物聯網入侵偵測研究中跨網路資料集之類別不平衡處理

Abstract

隨著物聯網（IoT）中的網路攻擊增加，入侵偵測系統（IDS）的穩健性變得特別重要。然而，大多數現有的研究並未考慮內部和外部網路環境之間的行為差異，且現有的入侵偵測相關研究也很少有對偵察型攻擊進行探討，但偵察型攻擊卻是網路攻擊生命週期中的關鍵階段。相較之下，一般研究通常更專注於較為常見的攻擊，如阻斷服務（DoS）和分散式阻斷服務（DDoS）攻擊。一個完善的IDS應能夠適應不同的環境，最大限度的減少攻擊的影響，甚至防止攻擊的發生。基於上述內容，我們結合了外部網路資料集UNSW-NB15和內部網路資料集Bot-IoT，創建了一個能夠確切反映現實情境的物聯網網路資料集，並緩解了入侵偵測資料集中很常見的資料不平衡問題，因為在這些資料集的收集期間，攻擊行為發生的頻率通常很低，從而導致類別不平衡的問題。為了進一步解決偵察型攻擊數據缺乏的問題，我們提出了KLB-SMOTE，一種結合異常值移除和過採樣技術的資料採樣方法。我們對少數類別樣本進行分類，對雜訊群組應用基於距離和密度的異常值檢測，並專注於在邊界上進行少數類別樣本的資料合成。經KLB-SMOTE產生的合成樣本更準確的反映了資料分佈及實現了類別平衡，同時也提高了模型的有效性。最後，我們利用深度學習技術來對DoS、DDoS和偵察型攻擊進行多元分類。這一方法使偵察型攻擊的準確率提高了約45%，每個類別的準確率均超過95.9%，整體準確率達到97.6%。

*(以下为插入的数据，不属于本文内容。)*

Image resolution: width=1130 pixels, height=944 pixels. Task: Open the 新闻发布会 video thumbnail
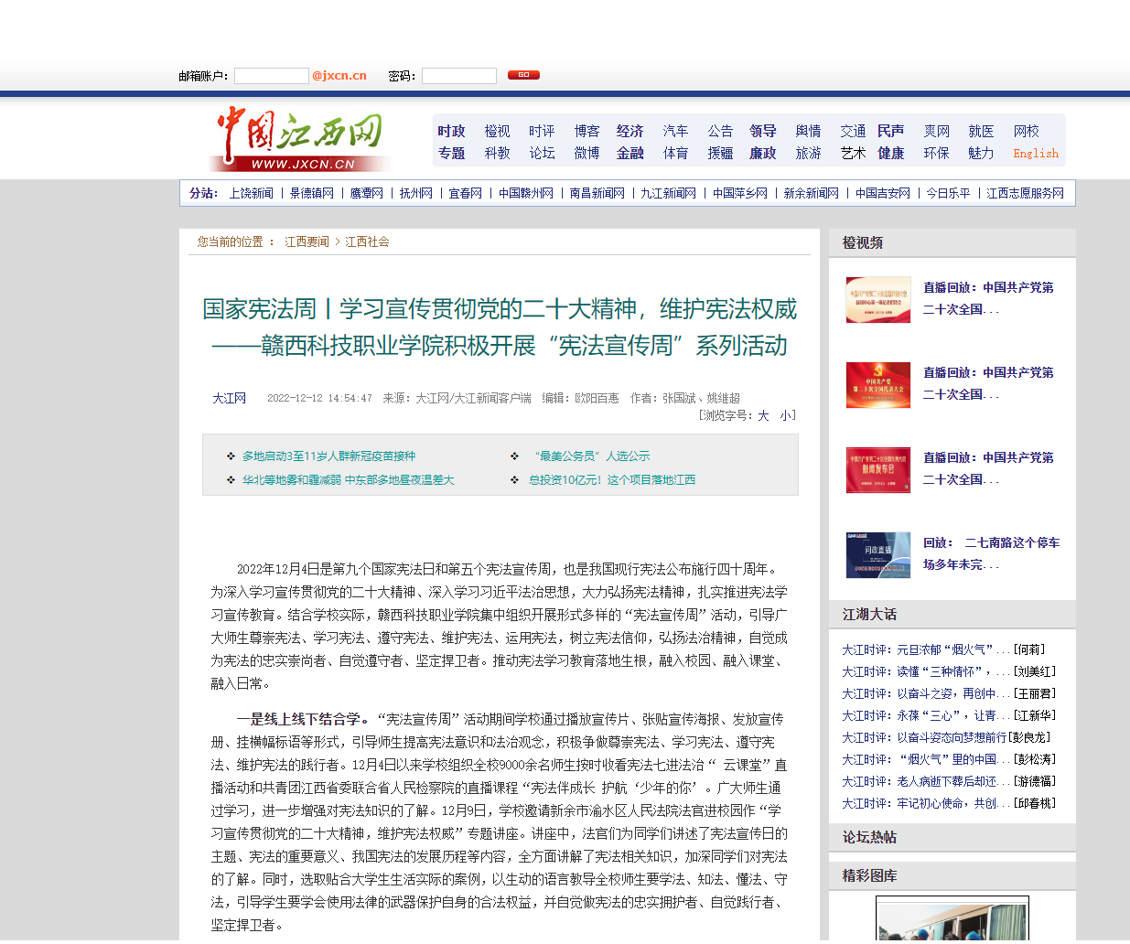pos(877,470)
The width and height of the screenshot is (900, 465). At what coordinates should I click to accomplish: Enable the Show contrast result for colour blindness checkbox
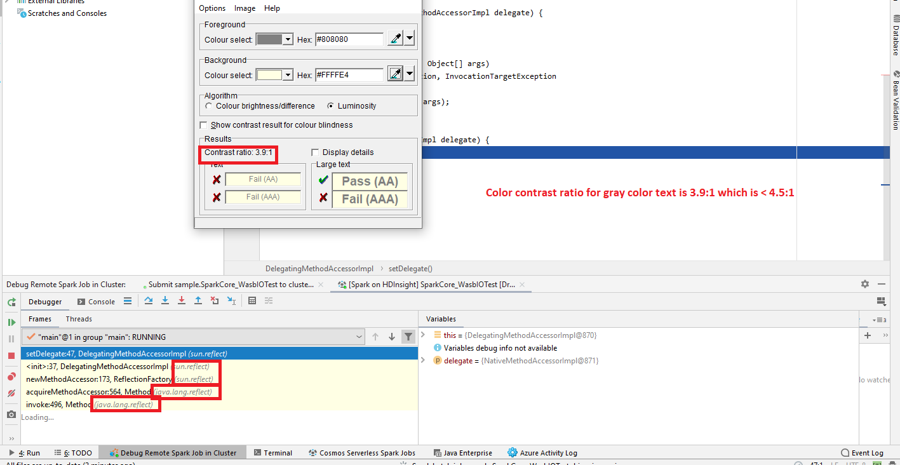point(203,125)
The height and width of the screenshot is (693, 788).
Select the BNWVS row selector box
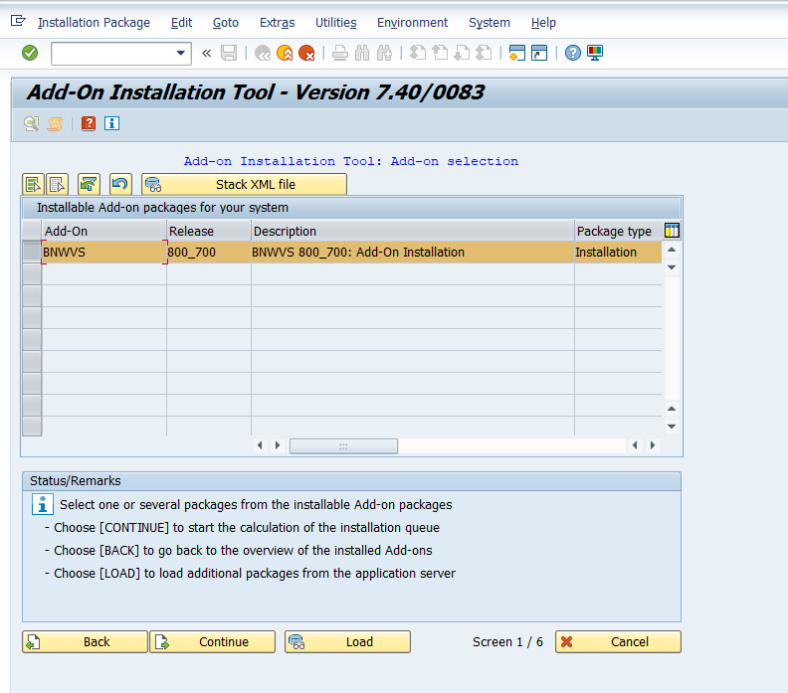click(x=32, y=253)
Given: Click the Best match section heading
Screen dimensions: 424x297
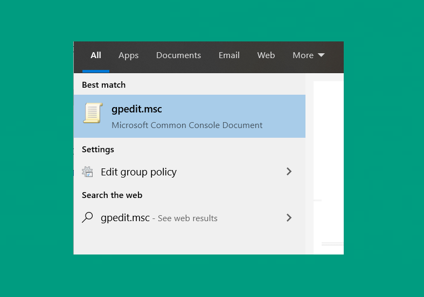Looking at the screenshot, I should 103,85.
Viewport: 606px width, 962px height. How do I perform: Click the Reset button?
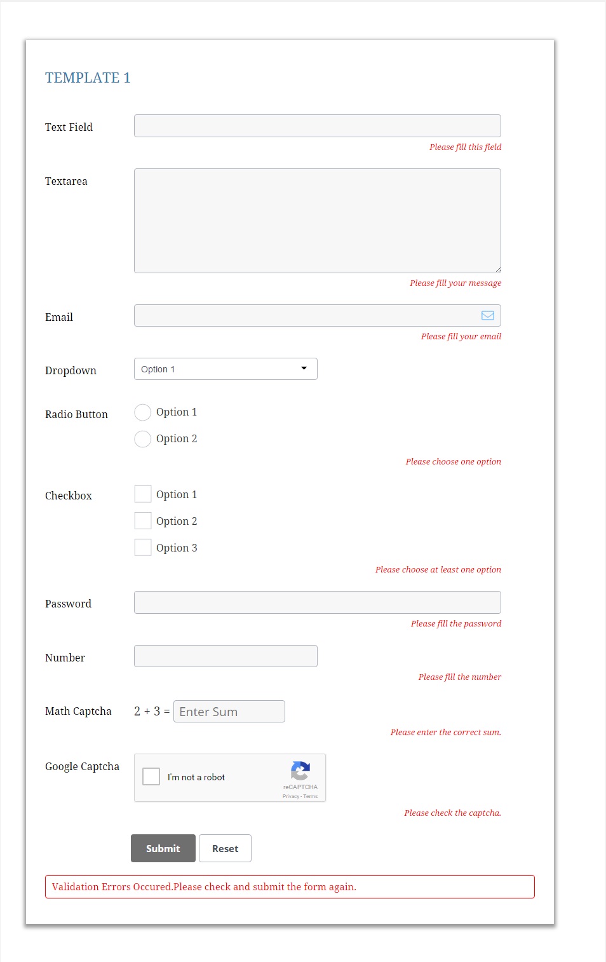point(226,848)
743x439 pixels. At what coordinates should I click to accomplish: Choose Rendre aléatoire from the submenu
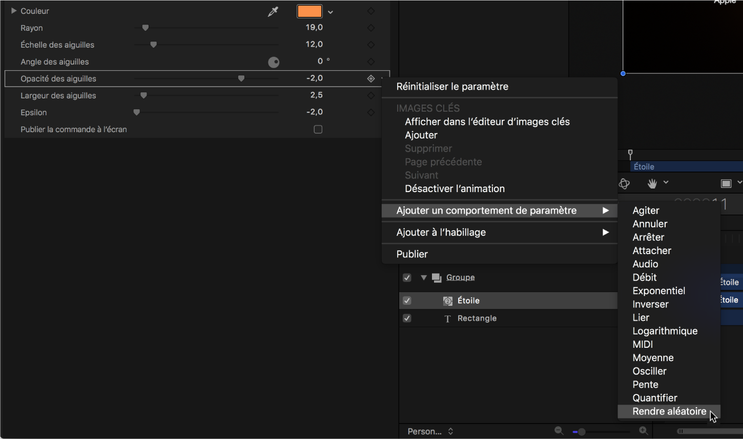pos(669,411)
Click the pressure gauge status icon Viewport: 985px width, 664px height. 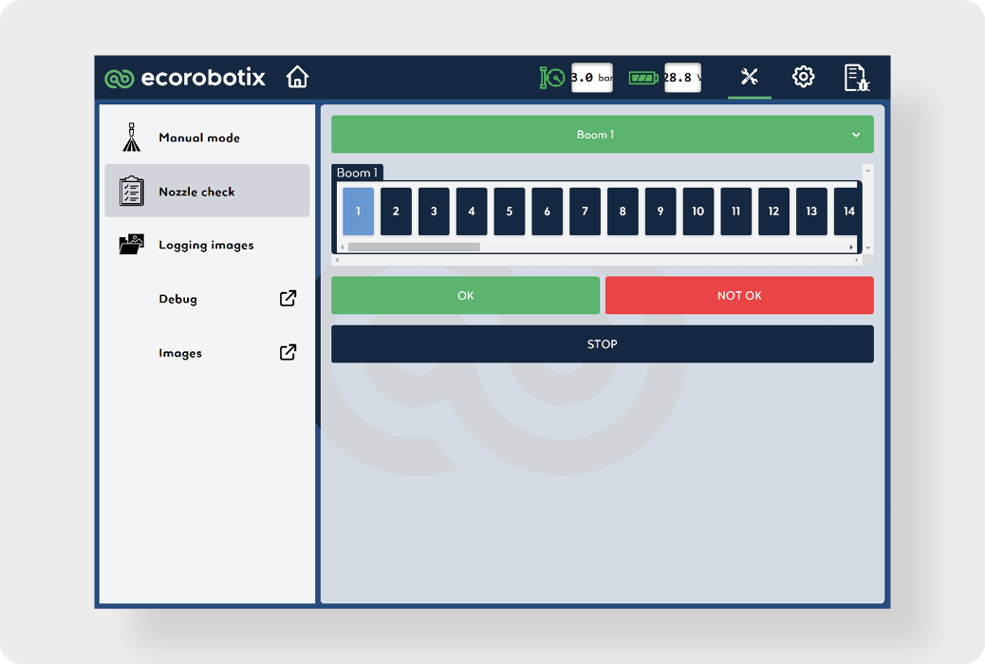click(x=552, y=78)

The rise in IoT cyber-attacks highlights the need for robust intrusion detection systems (IDS). However, most existing research does not consider the differences in network behavior between internal and external environments, and the existing intrusion detection works rarely perform experiments on reconnaissance attacks, which are a crucial phase in the cyber attack lifecycle, instead focusing on more common attacks like Denial of Service (DoS) and Distributed DoS (DDoS) attacks. A robust IDS should be capable of adapting to different environments, minimizing the impact of attacks, and even preventing them from occurring. Considering the content above, we combined the external network dataset UNSW-NB15 and the internal network dataset Bot-IoT to create an IoT network dataset that closely reflects real-world scenarios and mitigates data imbalance issues, which are common in intrusion detection datasets because attacks typically occur at low frequency. Among them, to address the lack of reconnaissance attack data, we further proposed KLB-SMOTE, a data sampling method integrating outlier removal and oversampling techniques. We categorize minority class samples, apply distance-based and density-based outlier detection to noise group, and focus on synthesizing data specifically within the boundaries of minority class data. KLB-SMOTE generates synthetic samples that more accurately reflect the data distribution, achieving class balance while enhancing model effectiveness. Finally, leveraging deep learning techniques, we conducted a multi-class classification of various attack types, including DoS, DDoS, and Reconnaissance. This approach improved reconnaissance prediction accuracy by approximately 45%, with each class achieving a prediction accuracy of over 95.9% and an overall accuracy score of 97.6%.